**Extracted text**
○ ○ ○

It would have to be my .308


----------



## deerblazer93 (Dec 20, 2007)

probably for close range my 444 with peep sights on it and for longer range shots my 30-30 (i like lever actions)


----------



## Scooter (Nov 4, 2005)

Right now it would be my 6.5-06AI. It's a custom built on a M700 action with a Shillen SS match select and Darroll Hollond competion recoil lug and fiberglass stock. Topped with a Burris FFII 3-9x40 ball-plex. It's shooting 140gr Grand Slams into a 1&1/8" at 400 yards.


----------



## southern gunmen (Feb 3, 2008)

im pretty sure that i would get my marlin chamberd in 35 rem


----------



## varmit b gone (Jan 31, 2008)

My favorite deer rifle is my new ruger hawkeye in 270 no exit hole and nothing ever went more than 10 yards


----------



## majo22 (Jan 27, 2008)

winchester model 70 30-06


----------



## crewhunting (Mar 29, 2007)

ruger #1 25-06 i love the gun great deer rifle


----------



## wmmichael20 (Dec 19, 2007)

ruger m77 mkII 270 win. with a 3-9 nikon had it for 12 years now and never had one walk away


----------



## rasmusse (Oct 24, 2006)

Tikka Whitetail Hunter in .30'06 with a Swift 3-9x40 scope.


----------



## Estaban (Mar 17, 2006)

Browning A-Bolt in .270 wsm synthetic stock/stainless steel barrel topped with a Leupold 3x9 vari-x 2

Never had a deer run very far after getting its dose of lead


----------



## dynarider68 (Mar 18, 2007)

tikka t3 in 7mm with a nikon buckmaster 3x9x40...great gun for the money..


----------



## TheProffesional (Feb 11, 2007)

Ruger m77 makII with the stainless steel
barrel. In 30-06 caliber with a 3x9x40 silver
simmons scope!!! :beer:


----------



## A-Bolt SS (Mar 11, 2008)

Kinda obvious I guess but I'll repeat---Browning A-Bolt II Stainless Stalker 7mm-08 w/ Burris Fullfield 3-9 Ballistic Plex.
2nd, believe it or not is an 1893 Spanish Mauser in 7x57 w K4 Weaver


----------



## MagnumManiac (Feb 19, 2008)

65rbdodge,
My 'go to' deer rifle is my Win 70 Classic stainless switch barrel,in 300WM,338WM and 270 Weatherby Mag.
Always a BIG decision on which tube I'm going to screw in before I leave.
I always decide before I go,and leave the barrel vise,action wrench and other tubes at home.Once I leave,that's it,it's a 3.5 hour drive to my hunting spot!So I can't change my mind!
Lately, (last 12 months), I keep reaching for the 270WM barrel,without much thought.It does a good job on Sambar deer over here at long range,so I guess it's this caliber that's my 'go to',for NOW!

○ ○ ○

**The data**
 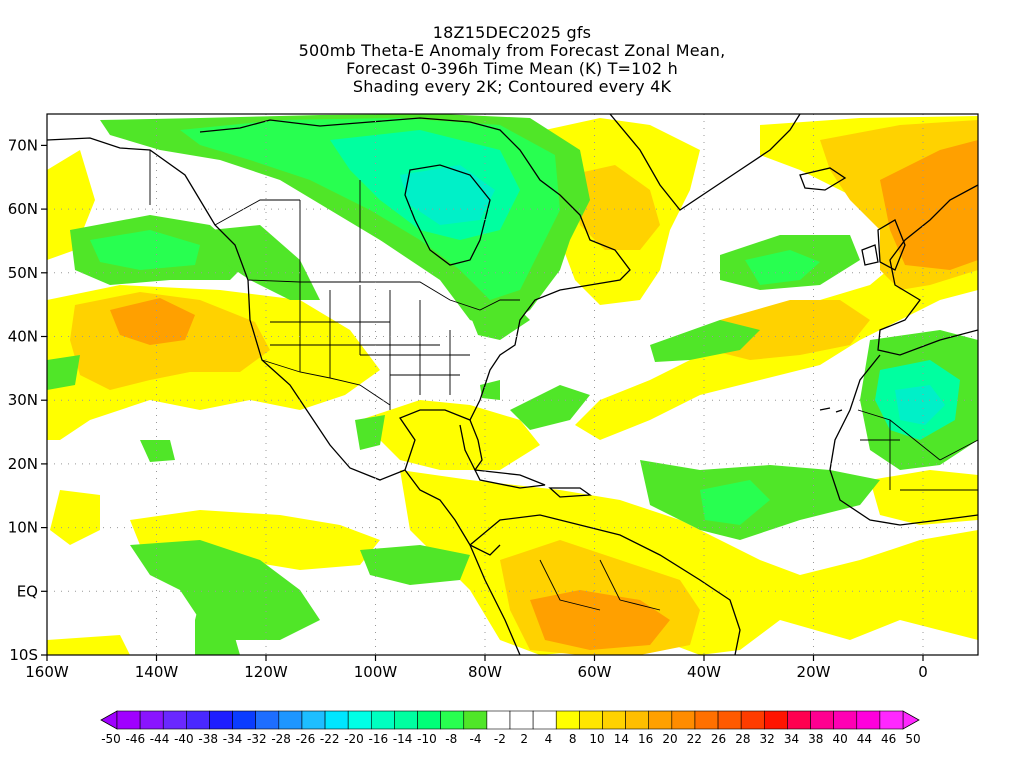 I want to click on y-tick-label: 30N, so click(x=23, y=400).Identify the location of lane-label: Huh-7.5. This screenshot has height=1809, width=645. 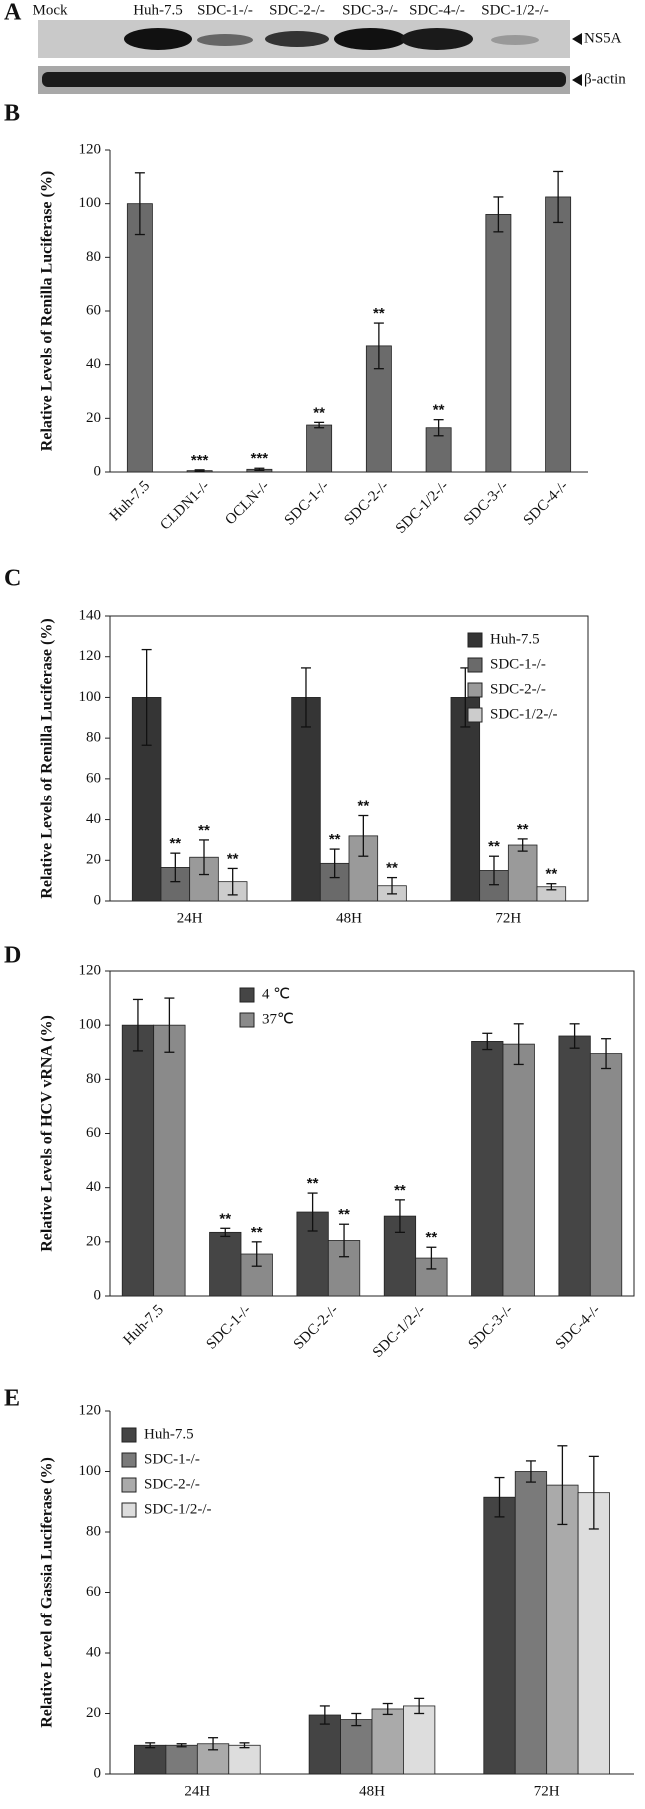
(158, 10).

○ ○ ○

**Problems to solve**
a) In the deer rifle thread, how long is MagnumManiac's drive to the hunting spot?
b) Carry the deer rifle forum thread forward from its final post.

**Per-task outputs**
a) 3.5 hours.

b)
I also have a Kimber 8400 Classic Select Grade in 300WM,but I don't like 'clunking it around' in heavy timber,so I leave it home most of the time!
*MagnumManiac*
:sniper:


----------



## vtrons (Feb 14, 2008)

TC Encore with the heavy .308 barrel and 4.5 x 14 Nikon scope.


----------



## wurgs (Mar 3, 2008)

Tikka T3 in 300wsm with a Zeiss conquest 3x9 scope. Picked it up last year and is amazingly accurate for the reasonable price. My first shot at an animal last year, downed an antelope at 353 yards with one shot, she dropped in her tracks.


----------



## bmxfire37 (Apr 26, 2007)

my go to rifle ( due to liveing in ohio ( no rifles allowed in ohio for deer )) is my traditons pursuit LT muzzy. its as close as we can get. but with a range of about 200+ yards. via magnum express.... it gets the job done


----------



## Irishwarlord (Apr 16, 2008)

:sniper: The best firearm to put meat in the freezer with is a 12ga., with
00 buck, My Mossy hasn't let me down yet.

Irishwarlord


----------



## RiverRob (Jul 24, 2007)

Tikka T3 lite stainless 30-06 w/nikon prostaff 165 grn cor-lok
TC prohunter 209x50 w/ simmons prosport 250 grn shockwave 100 grain trip 7

marlin 45/70 1894G w/ WWG ghost ring 405 grains for the thick stuff back east.

ol lady shoots micro a-bolt w/ nikon prostaff grains???

Favorite though is wack of the string the whisper of arrow.


----------



## sdeprie (May 1, 2004)

My favorite is a 358 Win built on an old Mauser 93, 18.5" barrel, red dot. I'm still working on it. (It still needs a pretty stock.) But within its range, it's dead-on. Even with a red-dot, I figure it's an easy 150 yard gun, and in river bottoms, that's plenty. I have a bunch I'ld like to try, like an old Steyr in 8x56. Just wish I could get a scope mount. My eyes can't see those military sights anymore.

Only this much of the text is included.